Karyopharm Therapeutics Inc. (NASDAQ: KPTI) Doses Subjects In Study Evaluating selinexor Monotherapy In Myelofibrosis

Karyopharm Therapeutics Inc. (NASDAQ: KPTI) has doses the first patient in its new second phase trial assessing oral selinexor as a monotherapy relative to physicians’ choice in myelofibrosis patients that have previously received JAK 1/2 inhibitor.

Study to evaluate Selinexor monotherapy 

This multicenter, randomized, open-label Phase 2 trial aims to assess the efficacy and safety of selinexor monotherapy. Up to 112 patients will be randomized 1:1 to receive either low-dose, once-weekly oral selinexor or their physician’s conventional treatment (according to clinical practice). The study’s primary objective is the percentage of patients with a 35 percent spleen volume reduction (SVR) from baseline, as determined by an Independent Review Committee. The first patient was dosed by the Lead Principal Investigator, Dr. Alessandro Lucchesi, Sr. Consultant and Research Hematologist, at the Instituto Scientifico Romagnolo per lo Studio e la Cura dei Tumori (IRST) Meldola, Italy, under the supervision of Professor Giovanni Martinelli, Chief Scientific Director.

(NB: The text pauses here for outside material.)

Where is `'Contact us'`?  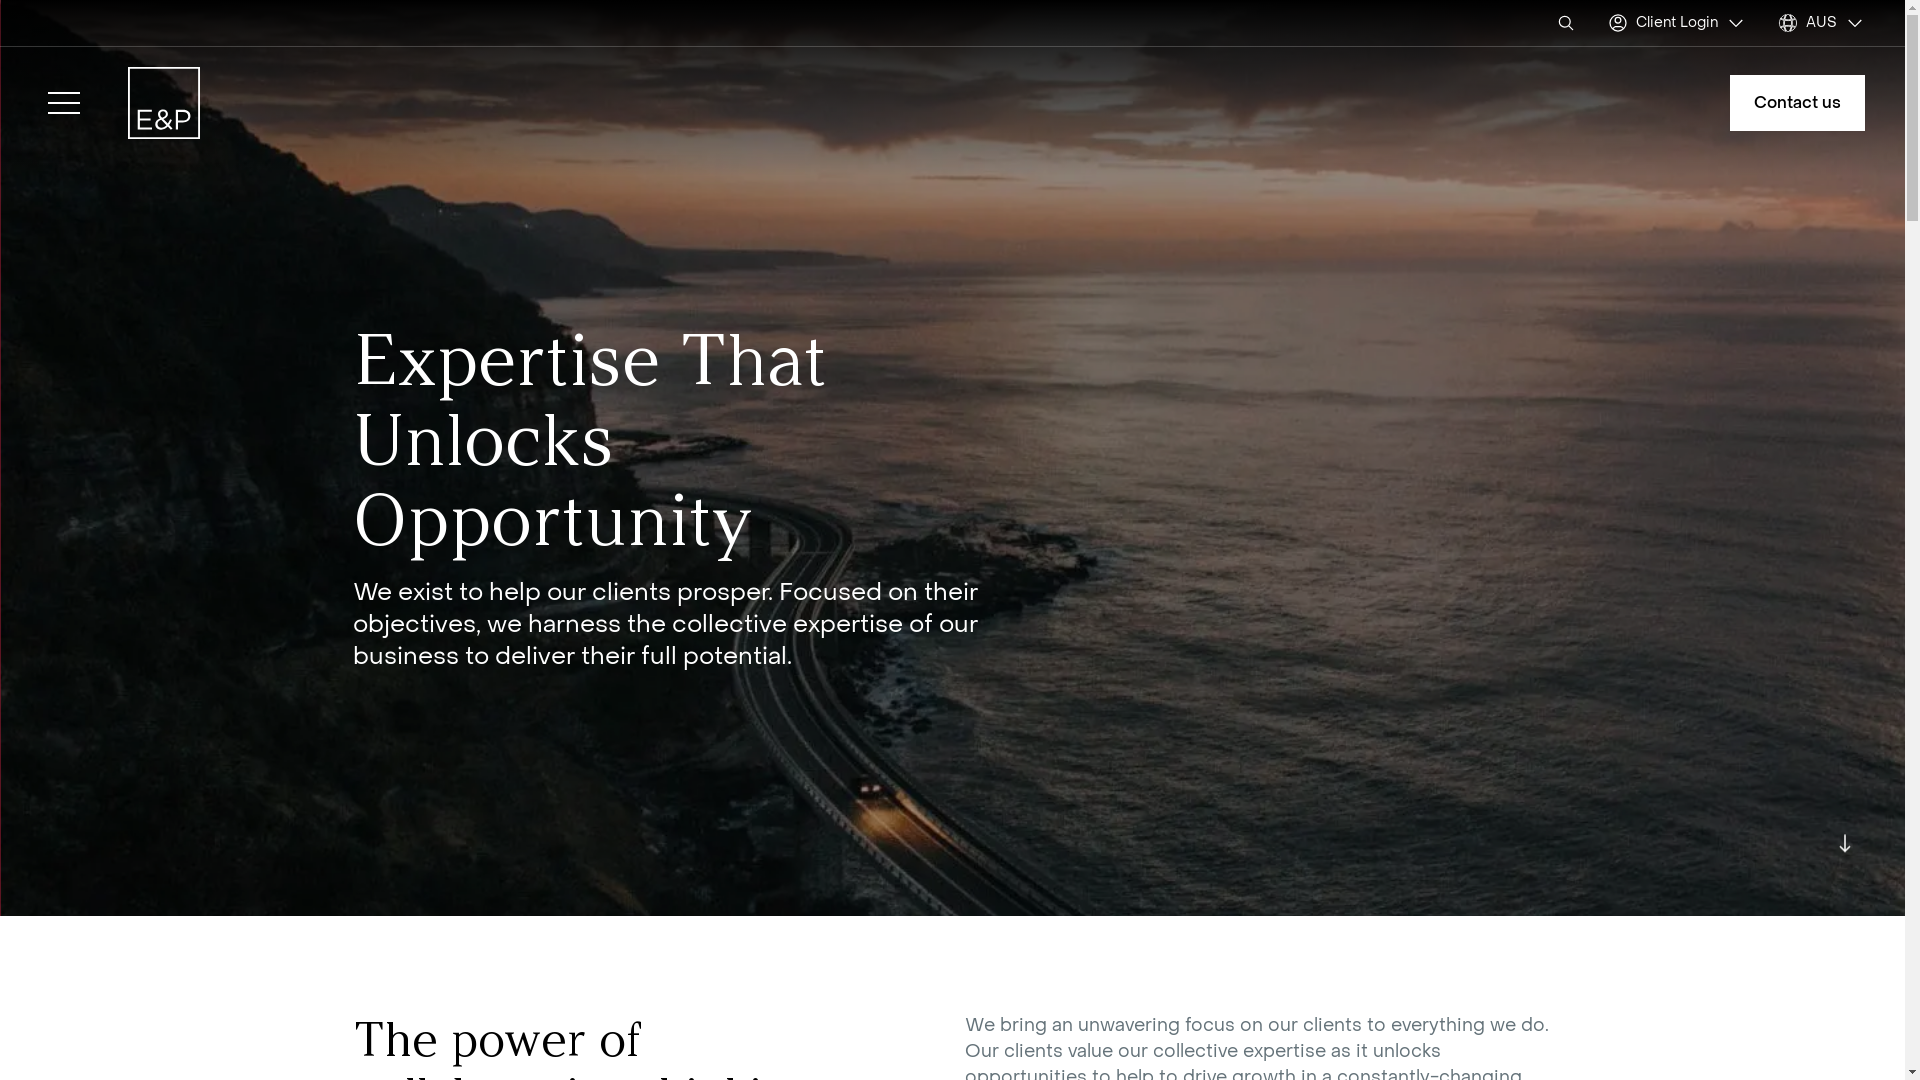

The start of this Phase 2 study comes on the heels of promising preliminary results from the Phase 2 ESSENTIAL study, which will be discussed in an oral presentation by Srinivas Tantravahi, MBBS, MRCP, University of Utah Hospital, at the American Society of Hematology (ASH) 2021 Annual and Exposition on Saturday, December 11, 2021.

Karyopharm committed to addressing myelofibrosis 

Chief Scientific Officer and co-founder of Karyopharm Sharon Shacham said, “As part of our strategic imperatives and pipeline priorities, we remain focused on diseases with the highest unmet needs and greatest potential to make an impact in patient outcomes. Myelofibrosis is a serious and life–threatening blood cancer defined by stem cell–derived clonal myeloproliferation, bone marrow fibrosis, anemia, enlarged spleen, low blood counts and short survival. With JAK inhibitors being the only class of drugs approved for this disease, there remains limited therapeutic options for patients who either progress following treatment with a JAK inhibitor or are intolerant.”

Shacham added, “We believe selinexor has the potential to hold an important place in the myelofibrosis treatment paradigm and with dosing of the first patient underway, we plan to provide updates as the study progresses.”